High-frequency contact and induction welding processes have been used in welded tube production for more than 50 years with little attention paid to the welding frequency. Traditional vacuum-tube-type welders operated at frequencies between 300 and 400 kilohertz (kHz). First-generation solid-state welders, which were introduced in the early 1990s, generally had frequencies that were much lower, the average being around 200 kHz. The lower frequency range resulted from early circuit designs used by some manufacturers and component limitations of the time.

This difference in welding frequency incited an ongoing debate: Some people in the industry felt that higher frequencies provided higher-quality tube and pipe, whereas others insisted that lower frequencies were an improvement over higher frequencies.

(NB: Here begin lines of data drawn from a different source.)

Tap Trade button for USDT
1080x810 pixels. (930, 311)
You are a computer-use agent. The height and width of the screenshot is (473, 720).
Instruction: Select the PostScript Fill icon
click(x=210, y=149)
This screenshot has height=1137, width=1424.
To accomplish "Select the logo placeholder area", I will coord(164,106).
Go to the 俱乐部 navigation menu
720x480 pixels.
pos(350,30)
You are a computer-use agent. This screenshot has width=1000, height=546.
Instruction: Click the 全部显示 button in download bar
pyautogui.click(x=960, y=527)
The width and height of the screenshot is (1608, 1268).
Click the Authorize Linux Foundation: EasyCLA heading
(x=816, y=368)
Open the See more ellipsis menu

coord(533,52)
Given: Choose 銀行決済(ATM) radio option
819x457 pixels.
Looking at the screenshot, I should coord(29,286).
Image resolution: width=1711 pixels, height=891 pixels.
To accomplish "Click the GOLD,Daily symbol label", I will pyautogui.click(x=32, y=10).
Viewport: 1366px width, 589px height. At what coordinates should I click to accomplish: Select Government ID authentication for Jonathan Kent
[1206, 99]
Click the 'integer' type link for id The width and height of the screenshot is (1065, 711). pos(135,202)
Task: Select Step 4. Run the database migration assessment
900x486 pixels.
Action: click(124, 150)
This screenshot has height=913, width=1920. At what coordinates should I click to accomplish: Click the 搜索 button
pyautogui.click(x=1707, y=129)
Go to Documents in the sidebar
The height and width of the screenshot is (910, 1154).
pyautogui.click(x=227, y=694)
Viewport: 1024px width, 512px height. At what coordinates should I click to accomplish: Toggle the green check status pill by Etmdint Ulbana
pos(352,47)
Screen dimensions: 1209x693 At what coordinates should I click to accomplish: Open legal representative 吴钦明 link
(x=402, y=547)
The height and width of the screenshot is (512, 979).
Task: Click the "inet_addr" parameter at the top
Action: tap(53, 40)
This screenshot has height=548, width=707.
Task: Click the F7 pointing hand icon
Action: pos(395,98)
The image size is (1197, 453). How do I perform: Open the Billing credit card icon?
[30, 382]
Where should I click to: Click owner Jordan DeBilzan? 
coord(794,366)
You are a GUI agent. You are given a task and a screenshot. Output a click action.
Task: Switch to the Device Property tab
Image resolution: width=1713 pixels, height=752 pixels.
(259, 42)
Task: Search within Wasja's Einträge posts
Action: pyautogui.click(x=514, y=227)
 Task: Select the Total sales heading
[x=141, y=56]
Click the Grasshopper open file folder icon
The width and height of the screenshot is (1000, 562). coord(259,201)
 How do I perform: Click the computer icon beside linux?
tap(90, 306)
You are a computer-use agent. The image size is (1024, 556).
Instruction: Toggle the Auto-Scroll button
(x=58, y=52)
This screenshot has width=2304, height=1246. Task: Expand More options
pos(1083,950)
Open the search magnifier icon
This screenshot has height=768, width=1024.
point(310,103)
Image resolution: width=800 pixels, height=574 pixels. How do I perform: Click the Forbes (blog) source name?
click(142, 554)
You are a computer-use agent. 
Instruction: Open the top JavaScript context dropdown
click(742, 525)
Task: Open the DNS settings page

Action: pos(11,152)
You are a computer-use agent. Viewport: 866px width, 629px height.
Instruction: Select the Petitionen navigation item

This debate resulted from a limitation of the welding equipment of the time. Only one frequency was available on any specific welding power supply. Recent advancements now allow tube mill operators to choose any frequency from a range of frequencies available on a single piece of equipment.

Choosing the most appropriate welding frequency for the particular material and thickness being welded can reduce welding defects, optimize the internal bead height, and reduce weld splatter. Using the optimum frequency for an application is especially critical when welding coated materials or when welding a variety of materials on one mill.

Finite element analysis (FEA) can help determine how welding frequency affects various characteristics of the finished weld. The latest software, designed for today's fast personal computers, has enabled analysis that formerly was practical only on supercomputers. Tools are readily available that enable both 2-D and 3-D studies that incorporate electromagnetic and thermal phenomena.

Metallurgical Interpretation of Temperature Data

FEA can be used to determine the temperature distribution in the weld just before the tube encounters the weld box squeeze rolls. For this article, the material selected is low-carbon steel. Interpreting the temperature data in terms of weld quality requires definitions of the temperatures at which various physical effects occur. While these temperatures vary depending on which alloy is used, the temperature values are similar, and the specific temperatures chosen should not affect the conclusions drawn from the results.

Three areas of concern with regard to temperature and its effects are the strip edge temperature, forge temperature, and heat-affected zone (HAZ) temperature. The temperatures for each of these are based on previous research or commonly available reference material.

Strip Edge Temperature. The strip edge generally does not melt when using a good weld setup on thin-walled tube. However, melting usually occurs in the corners of the strip when welding thick-walled tube. It is assumed that the metal is completely melted if its temperature exceeds 1,725 degrees Celsius (3,137 degrees Fahrenheit) and partly molten if its temperature is between 1,550 and 1,725 degrees C (2,822 and 3,137 degrees F).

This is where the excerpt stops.